The bitcoin story began in 2010 in the aftermath of the global financial crisis. The digital currency adoption is believed to have been necessitated by the failure of the traditional financial systems to safeguard the interests of depositors and investors.
In an interview with the Wall Street Journal, Blythe Masters, the CEO of Digital Assets Holdings, notes that the rise of digital currencies such as Bitcoin is a “principled” response to the 2008 financial crisis.
According to Masters, digital currencies are decentralized meaning that individuals can make financial deals directly with each other without the intervention of central banks. The 2008 financial crisis is believed to have been precipitated by monetary policies put in place by the US central bank.
In fact, Alan Greenspan, the then Federal Reserve chair, admitted before Congress that the Fed had made a mistake to hold rates at extremely low levels, therefore, creating the housing bubble. The low rates made it possible for banks to engage in binge lending eventually resulting in massive defaults and hence the financial crisis.
This is not an isolated case.
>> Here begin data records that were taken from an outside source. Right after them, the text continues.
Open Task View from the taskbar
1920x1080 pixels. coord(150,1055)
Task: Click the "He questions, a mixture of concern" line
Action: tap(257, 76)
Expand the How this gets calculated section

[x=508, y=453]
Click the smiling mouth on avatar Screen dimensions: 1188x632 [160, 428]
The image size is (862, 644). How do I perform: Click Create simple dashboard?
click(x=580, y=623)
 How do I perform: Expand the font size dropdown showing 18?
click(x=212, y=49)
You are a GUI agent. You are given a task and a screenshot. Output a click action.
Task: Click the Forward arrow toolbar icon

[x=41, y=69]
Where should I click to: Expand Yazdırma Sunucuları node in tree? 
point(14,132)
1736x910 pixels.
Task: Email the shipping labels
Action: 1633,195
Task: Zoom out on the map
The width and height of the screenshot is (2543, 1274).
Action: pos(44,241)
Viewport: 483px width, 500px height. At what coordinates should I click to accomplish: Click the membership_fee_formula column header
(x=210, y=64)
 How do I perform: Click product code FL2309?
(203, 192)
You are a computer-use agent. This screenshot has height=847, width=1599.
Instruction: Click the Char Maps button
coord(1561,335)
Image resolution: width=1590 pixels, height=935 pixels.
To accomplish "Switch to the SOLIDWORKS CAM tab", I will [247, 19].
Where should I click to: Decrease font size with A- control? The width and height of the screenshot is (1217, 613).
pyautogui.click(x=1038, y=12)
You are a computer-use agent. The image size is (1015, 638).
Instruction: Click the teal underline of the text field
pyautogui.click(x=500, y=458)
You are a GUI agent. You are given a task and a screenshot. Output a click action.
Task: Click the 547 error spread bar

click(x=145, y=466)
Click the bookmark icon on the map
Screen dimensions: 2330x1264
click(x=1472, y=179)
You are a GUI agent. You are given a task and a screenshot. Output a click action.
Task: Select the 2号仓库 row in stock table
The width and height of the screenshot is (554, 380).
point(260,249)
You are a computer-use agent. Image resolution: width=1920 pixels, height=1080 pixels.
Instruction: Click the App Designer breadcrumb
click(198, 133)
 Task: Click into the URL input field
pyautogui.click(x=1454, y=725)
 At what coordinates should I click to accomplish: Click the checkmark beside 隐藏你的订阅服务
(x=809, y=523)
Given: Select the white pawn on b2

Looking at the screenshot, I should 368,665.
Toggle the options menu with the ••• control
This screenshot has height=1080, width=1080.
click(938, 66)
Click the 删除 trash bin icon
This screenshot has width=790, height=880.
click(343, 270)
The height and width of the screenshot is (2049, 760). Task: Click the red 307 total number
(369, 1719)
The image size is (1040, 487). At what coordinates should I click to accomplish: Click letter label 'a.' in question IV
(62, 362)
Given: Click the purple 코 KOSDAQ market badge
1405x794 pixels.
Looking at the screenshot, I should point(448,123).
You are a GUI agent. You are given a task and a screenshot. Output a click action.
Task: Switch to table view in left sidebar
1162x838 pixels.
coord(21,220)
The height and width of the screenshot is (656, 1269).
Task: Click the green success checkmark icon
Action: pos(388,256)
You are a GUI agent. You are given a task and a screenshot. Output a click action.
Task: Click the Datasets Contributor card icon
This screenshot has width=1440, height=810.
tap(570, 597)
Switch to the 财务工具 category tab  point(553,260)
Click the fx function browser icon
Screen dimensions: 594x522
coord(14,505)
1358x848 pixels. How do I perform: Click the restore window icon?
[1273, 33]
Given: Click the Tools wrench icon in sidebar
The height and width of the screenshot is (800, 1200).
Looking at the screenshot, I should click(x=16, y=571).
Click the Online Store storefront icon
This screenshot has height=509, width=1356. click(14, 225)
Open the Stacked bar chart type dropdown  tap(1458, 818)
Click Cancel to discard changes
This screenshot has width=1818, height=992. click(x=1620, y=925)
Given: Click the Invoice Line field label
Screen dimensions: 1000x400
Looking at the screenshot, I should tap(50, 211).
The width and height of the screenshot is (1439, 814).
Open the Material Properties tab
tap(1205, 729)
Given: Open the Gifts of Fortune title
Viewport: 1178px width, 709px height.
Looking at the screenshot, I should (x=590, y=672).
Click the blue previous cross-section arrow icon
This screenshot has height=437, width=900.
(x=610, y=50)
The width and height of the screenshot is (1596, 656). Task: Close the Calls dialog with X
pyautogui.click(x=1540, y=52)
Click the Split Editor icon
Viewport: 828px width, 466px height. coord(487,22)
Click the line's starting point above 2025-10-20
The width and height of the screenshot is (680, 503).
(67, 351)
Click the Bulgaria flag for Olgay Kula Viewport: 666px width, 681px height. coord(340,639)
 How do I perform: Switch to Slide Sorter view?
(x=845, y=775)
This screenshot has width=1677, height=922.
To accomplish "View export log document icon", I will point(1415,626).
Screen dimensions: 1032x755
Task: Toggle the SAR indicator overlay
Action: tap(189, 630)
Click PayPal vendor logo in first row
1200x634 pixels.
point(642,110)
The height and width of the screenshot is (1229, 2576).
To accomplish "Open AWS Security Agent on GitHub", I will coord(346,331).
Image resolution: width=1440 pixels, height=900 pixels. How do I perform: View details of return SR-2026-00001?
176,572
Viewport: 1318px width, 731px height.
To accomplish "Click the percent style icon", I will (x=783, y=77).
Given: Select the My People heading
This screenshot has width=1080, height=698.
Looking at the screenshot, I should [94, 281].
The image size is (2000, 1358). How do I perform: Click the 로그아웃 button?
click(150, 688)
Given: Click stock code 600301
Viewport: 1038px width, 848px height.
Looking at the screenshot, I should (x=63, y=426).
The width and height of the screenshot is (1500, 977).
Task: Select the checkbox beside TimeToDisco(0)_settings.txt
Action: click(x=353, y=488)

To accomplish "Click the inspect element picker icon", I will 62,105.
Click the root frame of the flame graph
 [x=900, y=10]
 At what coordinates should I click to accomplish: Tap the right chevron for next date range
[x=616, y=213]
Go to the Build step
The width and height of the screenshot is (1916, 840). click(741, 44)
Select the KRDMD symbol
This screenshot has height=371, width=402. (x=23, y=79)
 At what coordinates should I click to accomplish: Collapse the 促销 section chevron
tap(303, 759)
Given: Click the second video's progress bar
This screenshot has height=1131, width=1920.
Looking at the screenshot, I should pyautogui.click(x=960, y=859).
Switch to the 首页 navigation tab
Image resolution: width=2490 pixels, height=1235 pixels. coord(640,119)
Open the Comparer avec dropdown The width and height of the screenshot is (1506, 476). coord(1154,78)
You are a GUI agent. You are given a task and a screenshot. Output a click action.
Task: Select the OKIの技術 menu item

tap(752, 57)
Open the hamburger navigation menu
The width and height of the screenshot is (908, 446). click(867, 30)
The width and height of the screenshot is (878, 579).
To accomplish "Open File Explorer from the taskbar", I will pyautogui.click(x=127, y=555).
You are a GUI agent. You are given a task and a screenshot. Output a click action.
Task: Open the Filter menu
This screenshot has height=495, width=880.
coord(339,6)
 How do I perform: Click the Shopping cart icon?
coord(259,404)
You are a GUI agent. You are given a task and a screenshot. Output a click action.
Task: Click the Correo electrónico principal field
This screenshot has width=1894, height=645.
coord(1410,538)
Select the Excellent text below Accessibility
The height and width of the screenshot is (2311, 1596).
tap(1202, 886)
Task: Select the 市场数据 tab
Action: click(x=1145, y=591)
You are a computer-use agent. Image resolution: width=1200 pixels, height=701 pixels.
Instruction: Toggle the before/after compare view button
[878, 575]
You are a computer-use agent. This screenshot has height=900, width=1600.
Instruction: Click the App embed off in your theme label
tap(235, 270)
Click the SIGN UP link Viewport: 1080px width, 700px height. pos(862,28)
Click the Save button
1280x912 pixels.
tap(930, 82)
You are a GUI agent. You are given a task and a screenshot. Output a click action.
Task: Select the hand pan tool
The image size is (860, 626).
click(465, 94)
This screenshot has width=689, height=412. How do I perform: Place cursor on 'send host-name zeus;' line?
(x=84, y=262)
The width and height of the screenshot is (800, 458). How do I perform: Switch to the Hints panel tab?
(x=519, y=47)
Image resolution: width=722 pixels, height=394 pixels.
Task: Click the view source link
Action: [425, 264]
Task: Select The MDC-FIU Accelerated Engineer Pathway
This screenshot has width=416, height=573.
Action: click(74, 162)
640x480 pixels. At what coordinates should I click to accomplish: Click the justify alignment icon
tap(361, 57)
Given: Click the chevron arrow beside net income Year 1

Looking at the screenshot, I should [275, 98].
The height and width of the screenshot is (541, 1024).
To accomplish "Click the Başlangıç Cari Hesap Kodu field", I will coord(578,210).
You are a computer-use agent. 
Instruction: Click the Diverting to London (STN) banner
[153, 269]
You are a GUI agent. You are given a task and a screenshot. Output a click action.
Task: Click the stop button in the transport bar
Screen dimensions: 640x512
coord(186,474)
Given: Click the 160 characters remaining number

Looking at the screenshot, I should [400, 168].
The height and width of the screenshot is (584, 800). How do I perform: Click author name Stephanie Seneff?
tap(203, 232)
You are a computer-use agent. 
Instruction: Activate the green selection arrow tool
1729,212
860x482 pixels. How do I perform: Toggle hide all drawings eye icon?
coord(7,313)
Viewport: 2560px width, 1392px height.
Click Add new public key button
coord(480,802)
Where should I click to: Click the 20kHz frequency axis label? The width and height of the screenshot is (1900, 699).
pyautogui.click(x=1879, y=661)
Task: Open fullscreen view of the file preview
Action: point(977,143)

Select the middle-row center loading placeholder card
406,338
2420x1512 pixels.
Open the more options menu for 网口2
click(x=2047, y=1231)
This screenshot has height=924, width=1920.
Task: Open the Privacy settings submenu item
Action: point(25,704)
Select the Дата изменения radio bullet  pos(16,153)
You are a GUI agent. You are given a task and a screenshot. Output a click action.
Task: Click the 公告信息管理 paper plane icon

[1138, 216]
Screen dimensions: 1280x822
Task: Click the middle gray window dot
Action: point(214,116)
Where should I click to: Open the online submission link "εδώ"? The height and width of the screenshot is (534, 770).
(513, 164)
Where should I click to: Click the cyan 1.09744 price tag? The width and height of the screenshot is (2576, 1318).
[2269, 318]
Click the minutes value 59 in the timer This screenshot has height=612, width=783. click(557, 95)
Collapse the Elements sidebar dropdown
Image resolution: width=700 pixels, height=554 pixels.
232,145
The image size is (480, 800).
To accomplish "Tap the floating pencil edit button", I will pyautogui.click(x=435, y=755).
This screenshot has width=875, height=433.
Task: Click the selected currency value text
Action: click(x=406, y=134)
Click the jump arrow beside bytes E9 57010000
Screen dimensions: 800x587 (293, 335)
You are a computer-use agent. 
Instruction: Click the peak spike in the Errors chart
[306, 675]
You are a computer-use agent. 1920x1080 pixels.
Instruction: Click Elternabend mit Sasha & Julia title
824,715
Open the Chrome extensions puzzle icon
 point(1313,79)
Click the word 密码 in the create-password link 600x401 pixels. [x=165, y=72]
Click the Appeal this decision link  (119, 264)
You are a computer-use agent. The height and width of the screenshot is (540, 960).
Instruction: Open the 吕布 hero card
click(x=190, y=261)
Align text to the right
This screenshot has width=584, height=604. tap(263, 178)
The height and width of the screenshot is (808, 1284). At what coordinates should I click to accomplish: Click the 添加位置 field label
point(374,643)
The great depression of 1929 was also caused by the monetary policies instituted by the Federal Reserve. Among the grave mistakes of the Fed was the failure to print enough money between 1930 and 1933.
With the centralized financial systems carrying the blame for most of the world economic woes, there is no doubt that a decentralized system has a place in our world today. Bankers are fearful that the cryptocurrency technology will move control from central banks, which have always played to the tune of Wall Street, to the end users. The control shift means that banks will no longer be needed as financial intermediaries.
Also, with Central banks having little control on the circulation of cryptocurrencies, banks will be required to innovate in order to stay afloat. This implies that there will be no bailouts of any kind and therefore banks that fail to innovate will be forced to take the Lehman way out.
Moreover, investor's trust in cryptocurrency is growing daily, and therefore the thought of a cryptocurrency standard is not farfetched. What this means to bankers is massive disruption which might see most of their core businesses being rendered obsolete.
In 2009, Satoshi Nakamoto, the incognito brain behind the digital currency bitcoin, released a paper detailing how cryptocurrencies will help eliminate the illusionary concept of trust in financial services.
According to Nakamoto, the trust concept has failed terribly in today’s financial systems with bankers ignoring their fiduciary duties in favor or personal interest. On the other hand, central banks and other related regulatory bodies have also failed to protect consumers by colluding and protecting the bankers.
Nakamoto notes that the solution can only be found by replacing the trust concept with what he calls crypto-proof. The philosophy behind crypto-proof is that all users are in equal control meaning that the chances of foul play are nearly zero.
Bankers like Dimon may shun cryptocurrencies because they know that the technology is real and is coming for their business. This may explain why his firm's wealth management arm, JP Morgan Chase Securities, reportedly bought $350,000 worth of bitcoin tracker XBT, just a few days after criticizing the technology.
While it may take decades for the digital currencies to fully take over the banking sector, the revolution is on the way, and bankers, therefore, need to be ready. With the growth witnessed in cryptocurrencies such as bitcoin and etherium, it is logical to conclude that the politically controlled financial systems are short lived.
For the conventional banking to remain relevant in the age of cryptocurrency, it must adopt bitcoin and innovate consistently.
The denial from bankers such as Dimon will do nothing to the sector but make it bow to the disruptive technology.